In California, the A.D.A. started business in March 1947 under the direction of the actor, Melvyn Douglas. During the thirties, Mr. Douglas had drifted very close to the Communist Party, joining a few relatively innocuous front organizations, and with his wife, Helen Gahagan Douglas, had entertained some ardent Communists in their home from time to time. But both Mr. and Mrs. Douglas quickly saw the movement for what it really was, and repudiated it. Moreover, they made no secret of their antipathy toward Communism and have since been forthright about this attitude. Mr. Joseph L. Rauh, Jr., a Washington lawyer, together with Anthony Wayne Smith, an attorney and liberal philosopher, has been active in the affairs of the A.D.A. since its inception. Rauh has represented many clients summoned before Congressional committees investigating Communism—as, of course, is his right—but his zeal got the better of his caution in 1954. To place this incredible affair in its proper perspective, it is imperative that we have no doubt concerning the position of the A.D.A. about what it terms "informers." Rauh wrote in the organization's publication, The Progressive, in May 1950:

"Let us do away with confidential informants. dossiers, political spies... No one can guess where this process of informing will end."
― 142 ―

But that was four years before Mr.

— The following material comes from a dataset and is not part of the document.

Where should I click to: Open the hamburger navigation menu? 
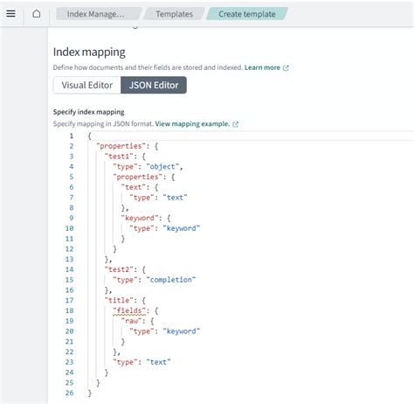pos(10,14)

Ruah [Rauh] ran into Paul Hughes, who had recently been discharged from the Air Force and needed money. He went first to an agent of the McCarthy committee and tried to sell him a lurid tale about overseas subversion at a strategic air force base. The agent properly checked the story, found it false, and got rid of Mr. Hughes. The latter then tried the F.B.I., where he met with an equally chilly reception. Then he contacted the editor of a liberal publication, who suggested a conference with Ruah. These two credulous gentlemen believed Hughes' statement that he had been a secret agent for the late Senator McCarthy and that—with appropriate financial assistance—he could and would expose the dire methods the McCarthy committee had employed. So, over a period of nine months, a period of gestation for the birth of the purposed expose, Hughes got $2300 from the editor of the liberal journal and $8500 from the A.D.A. leader. During this time he made long reports, in considerable detail,—all completely fabricated and spun from his own active imagination—and finally committed the inevitable blunder that led, not only to his downfall, but the exposure of Ruah's actions as well.

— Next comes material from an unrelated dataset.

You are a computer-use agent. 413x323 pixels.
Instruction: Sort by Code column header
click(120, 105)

Hughes made the mistake of posing as a private investigator, was summoned before a Federal Grand Jury and testified that a former Communist named Harvey Matusow had been pressured to repudiate his sworn statements to federal agencies by none other than Hughes' benefactor, Joseph Ruah. This, too, was an outright lie, and Hughes was promptly indicted for perjury. This, of course, made it necessary for Ruah to appear and testify at the trial, and out came the nauseating fact that while excoriating the use of informants by official agencies of the government in their fight against subversion, Ruah had himself hired a paid informer and a political spy to get the goods on the late Senator Joseph McCarthy. Hughes had never worked for McCarthy or his committee, and indeed had been quickly detected as a transparent fraud by an alert McCarthy agent. Thus Ruah tried his best to use an informer and a spy--but was too naive to even find a good one.

Since this affair the A.D.A., still under Ruah's leadership, has demanded bail for the eleven Communist leaders tried at Foley Square and convicted under the Smith Act; has protested a contempt conviction of Vincent Hallinan as a result of a court appearance for Harry Bridges; declared that the Communist threat in this country is vastly over-rated, and is presently demanding that the government restore to J. Robert Oppenheimer his access to secret information.